Collected data entries:
———

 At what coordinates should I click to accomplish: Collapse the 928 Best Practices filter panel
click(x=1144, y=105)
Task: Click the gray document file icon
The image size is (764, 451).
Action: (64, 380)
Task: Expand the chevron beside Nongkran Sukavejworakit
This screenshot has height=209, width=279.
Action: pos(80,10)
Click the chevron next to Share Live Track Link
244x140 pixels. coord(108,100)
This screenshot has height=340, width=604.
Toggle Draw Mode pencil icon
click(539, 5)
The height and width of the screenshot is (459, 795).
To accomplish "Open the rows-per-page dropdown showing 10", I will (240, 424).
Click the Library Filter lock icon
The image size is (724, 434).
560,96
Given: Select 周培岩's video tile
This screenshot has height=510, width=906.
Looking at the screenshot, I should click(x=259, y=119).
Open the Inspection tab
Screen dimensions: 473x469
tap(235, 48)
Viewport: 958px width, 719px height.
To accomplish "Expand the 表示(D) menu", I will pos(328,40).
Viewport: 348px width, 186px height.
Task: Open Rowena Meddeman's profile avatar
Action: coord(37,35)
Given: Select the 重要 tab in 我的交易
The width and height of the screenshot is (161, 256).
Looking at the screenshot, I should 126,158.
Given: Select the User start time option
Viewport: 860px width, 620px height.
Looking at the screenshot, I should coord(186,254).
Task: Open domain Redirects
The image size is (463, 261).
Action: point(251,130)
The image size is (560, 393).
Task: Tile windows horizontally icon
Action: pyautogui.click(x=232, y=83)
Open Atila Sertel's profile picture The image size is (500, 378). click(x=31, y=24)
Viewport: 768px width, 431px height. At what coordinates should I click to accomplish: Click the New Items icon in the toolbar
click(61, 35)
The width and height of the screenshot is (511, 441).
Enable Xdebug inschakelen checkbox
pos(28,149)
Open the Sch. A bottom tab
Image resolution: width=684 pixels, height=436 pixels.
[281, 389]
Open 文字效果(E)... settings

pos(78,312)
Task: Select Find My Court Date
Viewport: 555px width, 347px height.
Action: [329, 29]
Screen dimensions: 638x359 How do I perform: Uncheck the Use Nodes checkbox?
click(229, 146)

———

* PROBLEM STATEMENT:
A word-for-word copy of all the entries is required.

* RESPONSE AREA:
 At what coordinates should I click to accomplish: Collapse the 928 Best Practices filter panel
click(x=1144, y=105)
Task: Click the gray document file icon
The image size is (764, 451).
Action: (64, 380)
Task: Expand the chevron beside Nongkran Sukavejworakit
This screenshot has height=209, width=279.
Action: pos(80,10)
Click the chevron next to Share Live Track Link
244x140 pixels. coord(108,100)
This screenshot has height=340, width=604.
Toggle Draw Mode pencil icon
click(539, 5)
The height and width of the screenshot is (459, 795).
To accomplish "Open the rows-per-page dropdown showing 10", I will (240, 424).
Click the Library Filter lock icon
The image size is (724, 434).
560,96
Given: Select 周培岩's video tile
This screenshot has height=510, width=906.
Looking at the screenshot, I should click(x=259, y=119).
Open the Inspection tab
Screen dimensions: 473x469
tap(235, 48)
Viewport: 958px width, 719px height.
To accomplish "Expand the 表示(D) menu", I will pos(328,40).
Viewport: 348px width, 186px height.
Task: Open Rowena Meddeman's profile avatar
Action: coord(37,35)
Given: Select the 重要 tab in 我的交易
The width and height of the screenshot is (161, 256).
Looking at the screenshot, I should 126,158.
Given: Select the User start time option
Viewport: 860px width, 620px height.
Looking at the screenshot, I should coord(186,254).
Task: Open domain Redirects
The image size is (463, 261).
Action: point(251,130)
The image size is (560, 393).
Task: Tile windows horizontally icon
Action: pyautogui.click(x=232, y=83)
Open Atila Sertel's profile picture The image size is (500, 378). click(x=31, y=24)
Viewport: 768px width, 431px height. At what coordinates should I click to accomplish: Click the New Items icon in the toolbar
click(61, 35)
The width and height of the screenshot is (511, 441).
Enable Xdebug inschakelen checkbox
pos(28,149)
Open the Sch. A bottom tab
Image resolution: width=684 pixels, height=436 pixels.
[281, 389]
Open 文字效果(E)... settings

pos(78,312)
Task: Select Find My Court Date
Viewport: 555px width, 347px height.
Action: [329, 29]
Screen dimensions: 638x359 How do I perform: Uncheck the Use Nodes checkbox?
click(229, 146)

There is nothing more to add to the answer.